Text Start Marker
Vendor agrees to and shall indemnify and hold the City, its elected officials, employees,
agents or representatives, free and harmless from all claims, actions, damages and liabilities of
any kind and nature arising from bodily injury, including death, or property damage, based or
asserted upon any actual or alleged act or omission of Vendor, its employees, agents, or
subcontractors, relating to or in any way connected with the accomplishment of the work or
performance of services under this Agreement, unless the bodily injury or property damage was
actually caused by the sole negligence of the City, its elected officials, employees, agents or
representatives. As part of the foregoing indemnity, Vendor agrees to protect and defend at its
own expense, including attorney's fees, the City, its elected officials, employees, agents or
representatives from any and all legal actions based upon such actual or alleged acts or
omissions. Vendor hereby waives any and all rights to any types of express or implied
indemnity against the City, its elected officials, employees, agents or representatives, with
respect to third party claims against the Vendor relating to or in any way connected with the"
Text End Marker
• Instructions
(a) Using the indemnity clause, decide whether each statement agrees with it. Answer yes or no for each, and quote the exact words that settle it.
(i) The Vendor must defend the City at its own expense, including attorney's fees.
(ii) The Vendor's duty to indemnify does not apply when the bodily injury or property damage was actually caused by the sole negligence of the City.
(iii) The indemnity covers only claims involving death.
(b) According to the indemnity clause, whose actual or alleged acts or omissions can give rise to claims the Vendor must cover?
(c) Summarize the indemnity clause in two sentences.
Extracted information Start Marker
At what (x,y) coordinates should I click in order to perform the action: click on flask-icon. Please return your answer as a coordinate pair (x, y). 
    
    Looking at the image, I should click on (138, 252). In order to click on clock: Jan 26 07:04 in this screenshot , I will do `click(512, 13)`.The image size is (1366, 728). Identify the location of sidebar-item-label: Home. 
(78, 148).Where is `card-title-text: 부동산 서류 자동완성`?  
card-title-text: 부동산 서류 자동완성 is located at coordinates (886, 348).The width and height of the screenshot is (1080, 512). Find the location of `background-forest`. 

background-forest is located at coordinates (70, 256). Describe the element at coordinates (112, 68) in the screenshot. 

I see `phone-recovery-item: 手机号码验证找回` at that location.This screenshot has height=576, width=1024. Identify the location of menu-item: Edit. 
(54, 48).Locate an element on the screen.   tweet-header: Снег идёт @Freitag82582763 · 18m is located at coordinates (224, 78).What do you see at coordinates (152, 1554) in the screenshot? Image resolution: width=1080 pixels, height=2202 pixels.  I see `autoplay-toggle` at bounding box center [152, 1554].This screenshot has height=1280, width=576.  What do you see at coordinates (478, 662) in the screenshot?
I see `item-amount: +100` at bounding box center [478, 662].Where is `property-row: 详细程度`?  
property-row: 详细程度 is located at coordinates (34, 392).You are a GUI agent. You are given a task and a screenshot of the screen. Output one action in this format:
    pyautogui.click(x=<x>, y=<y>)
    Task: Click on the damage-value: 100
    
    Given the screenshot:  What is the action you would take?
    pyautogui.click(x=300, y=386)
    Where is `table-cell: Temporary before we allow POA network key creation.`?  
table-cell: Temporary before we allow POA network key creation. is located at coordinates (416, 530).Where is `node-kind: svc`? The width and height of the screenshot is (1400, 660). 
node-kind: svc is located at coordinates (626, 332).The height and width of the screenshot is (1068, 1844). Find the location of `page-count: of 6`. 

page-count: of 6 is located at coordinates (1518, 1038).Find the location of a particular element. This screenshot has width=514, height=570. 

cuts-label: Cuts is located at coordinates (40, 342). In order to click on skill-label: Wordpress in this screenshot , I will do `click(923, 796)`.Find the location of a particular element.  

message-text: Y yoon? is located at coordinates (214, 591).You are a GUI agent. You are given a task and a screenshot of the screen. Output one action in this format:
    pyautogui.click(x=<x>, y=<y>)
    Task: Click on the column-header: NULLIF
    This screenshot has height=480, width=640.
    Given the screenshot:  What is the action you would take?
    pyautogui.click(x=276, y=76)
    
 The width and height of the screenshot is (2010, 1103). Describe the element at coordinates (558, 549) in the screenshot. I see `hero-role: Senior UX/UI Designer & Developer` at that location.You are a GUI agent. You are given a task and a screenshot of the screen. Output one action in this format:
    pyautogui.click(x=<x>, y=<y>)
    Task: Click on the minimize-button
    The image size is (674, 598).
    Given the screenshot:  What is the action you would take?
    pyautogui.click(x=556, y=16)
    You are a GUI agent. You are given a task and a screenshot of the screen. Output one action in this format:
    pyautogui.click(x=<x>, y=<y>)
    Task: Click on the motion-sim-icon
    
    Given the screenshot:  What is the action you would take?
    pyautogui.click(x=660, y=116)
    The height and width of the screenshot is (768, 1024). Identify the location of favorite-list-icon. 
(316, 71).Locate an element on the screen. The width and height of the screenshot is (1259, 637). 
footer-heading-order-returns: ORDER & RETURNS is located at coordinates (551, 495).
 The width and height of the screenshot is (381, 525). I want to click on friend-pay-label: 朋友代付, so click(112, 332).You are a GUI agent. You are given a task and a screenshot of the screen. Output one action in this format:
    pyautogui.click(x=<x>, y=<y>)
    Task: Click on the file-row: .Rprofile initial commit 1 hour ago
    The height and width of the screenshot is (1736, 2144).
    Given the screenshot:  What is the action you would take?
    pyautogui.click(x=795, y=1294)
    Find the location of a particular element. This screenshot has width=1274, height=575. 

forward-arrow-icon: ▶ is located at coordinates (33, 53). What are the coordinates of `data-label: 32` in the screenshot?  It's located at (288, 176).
Extracted information End Marker
• Task-by-task results
(a)
(i) Yes: "Vendor agrees to protect and defend at its own expense, including attorney's fees, the City"
(ii) Yes: "unless the bodily injury or property damage was actually caused by the sole negligence of the City"
(iii) No: "arising from bodily injury, including death, or property damage"

(b) Those of the Vendor, its employees, agents, or subcontractors.

(c) The Vendor agrees to indemnify and hold the City and its officials, employees, agents, and representatives harmless from claims for bodily injury, including death, or property damage arising from acts or omissions of the Vendor or its people in connection with the work under the Agreement, unless the City's sole negligence actually caused the harm. As part of this, the Vendor must also defend the City against such legal actions at its own expense, including attorney's fees.